On Mar 29, 2009, at 4:49 AM, Tiago Pereira wrote:

> Thanks for your quick reply.
>
> David Cournapeau wrote:
>
>> # a is the original array, n rows/m rows, in C order, as a float*, b
>> is an array of pointers, that is defined as float** b
>> for i in range(nrows):
>>     b[i] = &a[i*m]
>
> I've tried doing something like this, but I still get a bus error.  
> Maybe
> I'm doing something very dumb. Here's what I have. For simplicity  
> let's
> start with a square array (N,N), and a C function called sum1 that
> basically sums all the elements in the array.
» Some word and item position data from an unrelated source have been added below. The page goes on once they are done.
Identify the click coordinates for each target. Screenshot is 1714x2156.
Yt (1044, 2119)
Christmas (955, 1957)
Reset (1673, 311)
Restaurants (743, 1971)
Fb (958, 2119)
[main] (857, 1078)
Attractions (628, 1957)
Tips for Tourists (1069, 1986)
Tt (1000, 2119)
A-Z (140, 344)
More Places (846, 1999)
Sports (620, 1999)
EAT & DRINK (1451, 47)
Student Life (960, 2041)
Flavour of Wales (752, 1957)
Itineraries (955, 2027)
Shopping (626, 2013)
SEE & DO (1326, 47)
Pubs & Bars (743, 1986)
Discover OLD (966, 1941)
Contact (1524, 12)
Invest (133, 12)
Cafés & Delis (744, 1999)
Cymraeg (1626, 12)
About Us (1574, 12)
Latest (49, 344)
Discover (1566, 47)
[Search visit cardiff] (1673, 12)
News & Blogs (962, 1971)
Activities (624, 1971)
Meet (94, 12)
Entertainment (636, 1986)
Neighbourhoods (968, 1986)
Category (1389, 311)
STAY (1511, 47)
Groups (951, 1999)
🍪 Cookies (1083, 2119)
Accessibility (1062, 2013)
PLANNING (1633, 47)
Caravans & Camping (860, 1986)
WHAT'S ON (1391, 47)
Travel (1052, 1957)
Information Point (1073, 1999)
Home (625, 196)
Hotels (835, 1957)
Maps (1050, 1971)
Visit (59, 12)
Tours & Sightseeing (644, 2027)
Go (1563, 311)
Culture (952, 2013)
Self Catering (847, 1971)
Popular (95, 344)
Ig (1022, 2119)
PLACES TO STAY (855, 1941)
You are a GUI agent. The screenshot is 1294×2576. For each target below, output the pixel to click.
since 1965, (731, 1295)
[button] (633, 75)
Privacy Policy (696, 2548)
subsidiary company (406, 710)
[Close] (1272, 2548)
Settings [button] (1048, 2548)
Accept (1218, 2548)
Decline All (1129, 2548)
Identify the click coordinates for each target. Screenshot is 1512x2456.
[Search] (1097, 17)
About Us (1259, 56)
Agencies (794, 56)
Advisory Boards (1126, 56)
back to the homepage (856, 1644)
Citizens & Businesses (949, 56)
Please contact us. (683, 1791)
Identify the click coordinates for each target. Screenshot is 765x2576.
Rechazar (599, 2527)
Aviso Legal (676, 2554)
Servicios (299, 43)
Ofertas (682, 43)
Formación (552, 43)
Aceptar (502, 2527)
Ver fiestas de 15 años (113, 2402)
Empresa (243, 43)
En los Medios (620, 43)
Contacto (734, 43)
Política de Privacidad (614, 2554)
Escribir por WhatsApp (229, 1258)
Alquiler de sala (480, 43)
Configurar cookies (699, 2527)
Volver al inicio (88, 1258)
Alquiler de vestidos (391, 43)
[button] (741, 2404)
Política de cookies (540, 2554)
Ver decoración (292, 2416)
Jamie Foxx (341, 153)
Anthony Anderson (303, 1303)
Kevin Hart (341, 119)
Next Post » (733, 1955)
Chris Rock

Here's what my pyx  
> looks like:
>
> import numpy as np
> cimport numpy as np
> DTYPE = np.float32
> ctypedef np.float32_t DTYPE_t
>
> cdef extern float sum1(float **a,int m)
>
> def matmul1(np.ndarray[DTYPE_t, ndim=2] a):
>     cdef int N = a.shape[0]
>     cdef float *c_arr
>     cdef float **b
>
>     c_arr = <float *>a.data
>
>     for i in range(N):
>         b[i] = &c_arr[i*N]
>
>     return sum1(b,N)
>
>
> Compiling and running this in python with a 2D array of the type
> np.float32 gives a bus error. Any ideas?

You have to manually allocate b. Also, it's not guaranteed that the  
array is contiguous--you may need to look at the stride information.